„Am Sonntagabend gab es noch Hoffnung“, schreibt zeit.de nach der Wahl.
Nach den ersten Nachwahlbefragungen in Polen wurde dem amtierenden Präsidenten Andrzej Duda, der von der regierenden PiS-Partei unterstützt wird, nur eine sehr knappe Führung gegenüber dem oppositionellen Kandidaten Rafał Trzaskowski zugesprochen, der Vorsprung lag bei etwa 0,8 Prozentpunkten.
Am Montagmorgen war es dann vorbei. Duda hat mit größerem Vorsprung die Präsidentenwahl gewonnen, als es die Umfragen am Tag zuvor annehmen ließen. Und das trotz großer Mobilisierung oppositioneller Wähler und einer der höchsten Wahlbeteiligungen in Polens Geschichte seit 1989 – knapp 70 Prozent.
Große Enttäuschung!
Polen ist in zwei Lager gespalten. Der Westen wählt eher demokratische und proeuropäische Politiker, der konservative Osten hingegen neigt den Rechten zu, die Skepsis gegenüber der Weltoffenheit Europas schüren. Keine gute Wahl für Europa.
Duda hat viele Gesetze abgesegnet, die ihm die populistisch-nationalistische PiS vorgelegt hat und mit der die „konservative Revolution“ des Landes vorangetrieben werden soll. Er und die PiS, als deren „Kugelschreiber“ (n-tv.de) ihn Kritiker bezeichnen, werden in den kommenden fünf Jahren weiter daran arbeiten, die Justiz unter Kontrolle zu bringen und die Gewaltenteilung zumindest in Teilen aufzulösen. Schwere Konflikte mit den europäischen Partnern sind vorprogrammiert.

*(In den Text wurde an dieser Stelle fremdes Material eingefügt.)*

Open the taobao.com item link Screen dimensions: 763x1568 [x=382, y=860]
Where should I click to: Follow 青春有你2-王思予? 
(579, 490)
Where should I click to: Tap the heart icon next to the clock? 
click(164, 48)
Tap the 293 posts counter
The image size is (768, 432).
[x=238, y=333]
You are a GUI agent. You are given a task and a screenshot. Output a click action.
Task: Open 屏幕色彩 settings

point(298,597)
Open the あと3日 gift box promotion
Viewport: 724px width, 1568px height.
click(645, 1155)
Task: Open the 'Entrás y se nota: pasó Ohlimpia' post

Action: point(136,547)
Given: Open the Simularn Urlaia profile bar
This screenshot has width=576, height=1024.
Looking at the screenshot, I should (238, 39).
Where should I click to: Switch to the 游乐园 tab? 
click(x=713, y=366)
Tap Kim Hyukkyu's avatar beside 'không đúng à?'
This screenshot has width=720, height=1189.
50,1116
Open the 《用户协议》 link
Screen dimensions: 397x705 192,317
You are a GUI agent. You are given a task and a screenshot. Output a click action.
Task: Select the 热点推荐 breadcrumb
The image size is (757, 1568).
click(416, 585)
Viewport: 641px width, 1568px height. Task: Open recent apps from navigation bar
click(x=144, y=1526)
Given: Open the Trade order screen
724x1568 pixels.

Mit einem Mann wie Duda lässt sich kein gemeinsames Europa gestalten, das sich auf die Werte Freiheit, Gleichheit und Solidarität und vor allem auf die Menschenrechte gründet. Schließlich hat dieser Duda noch im Wahlkampf Homosexuellen ihr Menschsein abgesprochen (fr.de). Das war unter aller Würde. Für solche Ausfälle hat er sich in der Wahlnacht entschuldigt, aber das kann bestenfalls ein Anfang gewesen sein.
Duda hat in seiner zweiten und letzten Amtszeit nichts mehr zu verlieren.
Er hat wieder gewonnen, wenn auch nur knapp mit 51 Prozent und zwei Prozentpunkten Vorsprung vor dem liberal-konservativen Rafał Trzaskowski. Für das Lager der Opposition heißt das: „Wir gehen jetzt denselben Weg wie Ungarn oder sogar Weißrussland“. In weniger als einem Jahr werde die unabhängige Presse zerstört sein, viele Oppositionelle haben bereits angekündigt, sie wollten das Land verlassen. Die Hoffnung liegt in der EU.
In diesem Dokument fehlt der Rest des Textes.